Brocade, HP, IBM, LSI, RSA, Seagate, and Thales (formerly nCipher) today announced the creation of the Key Management Interoperability Protocol (KMIP), a jointly developed specification for enterprise key management. KMIP is designed to provide a single protocol for communication between enterprise key management services and encryption systems, the companies say.
The seven vendors plan to submit the specification to the Organization for the Advancement of Structured Information Standards (OASIS) as an industry standard.
The problem with encryption, particularly in large enterprises, is that there are so many products and methods of doing it, observers say. Companies often deploy separate encryption systems for different business uses, such as laptops, storage, databases, and applications. And each encryption product typically has a different method of generating, distributing, storing, expiring, and rotating encryption "keys" -- the technologies that code and decode the data.
The concept of "key management" -- the practices associated with generating and storing encryption keys across an enterprise -- has been debated for decades. But vendors and cryptographers have never been able to agree on the best way to do it, leaving enterprise security managers stuck with the largely manual process of managing keys separately for each vendor or product. This administrative issue has made enterprises slow to roll out encryption on a broad scale.

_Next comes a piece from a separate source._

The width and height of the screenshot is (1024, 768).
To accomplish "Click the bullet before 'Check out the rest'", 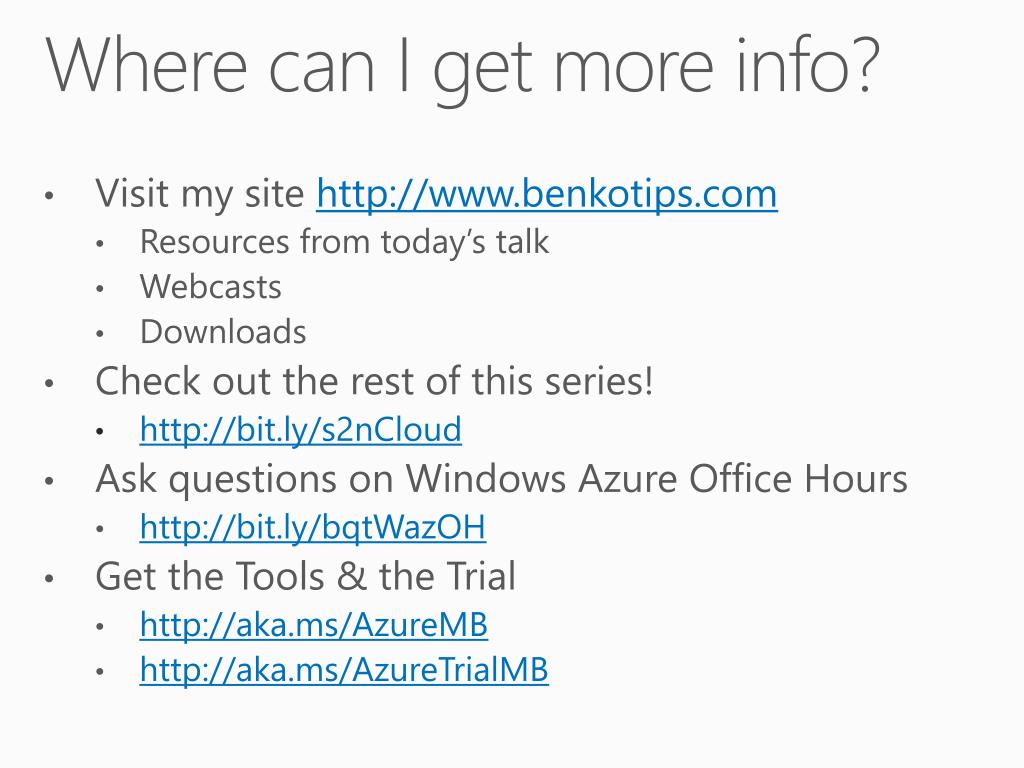I will 49,383.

"In general, enterprises have a lack of confidence that, once encrypted, IT managers will be able to actually recover the encrypted data when they'll need to," the standards developers say.
KMIP is designed to help resolve this problem in large enterprises that have multiple encryption tools, the vendors say. "The problem addressed by KMIP is primarily that of standardizing communication between encryption systems that need to consume keys and the key management systems that create and manage those keys," the specification says.
"By defining a low-level protocol that can be used to request and deliver keys between any key manager and any encryption system, KMIP enables the industry to have any encryption system communicate with any key management system," the specification says. "Through this interoperability, enterprises will be able to deploy a single enterprise key management infrastructure to manage keys for all encryption systems in the enterprise."
If it becomes widely adopted, the new standard could make encryption easier to deploy and manage, no matter which products or vendors the organization chooses, observers say. This ease of deployment is becoming increasingly important given that more regulatory and industry compliance guidelines require some form of encryption. Forty-four percent of enterprises plan to encrypt more than 75 percent of their data by 2009, according to IDC Research.
Although many encryption and key management technologies have been held up as potential "industry standards" during the years, KMIP is the "first specification for enterprise key management that is ready for adoption," the vendors say. It is designed to be "complementary" to application-specific standards projects, such as IEEE 1619.3 (for storage) and OASIS EKMI (for XML), the group says.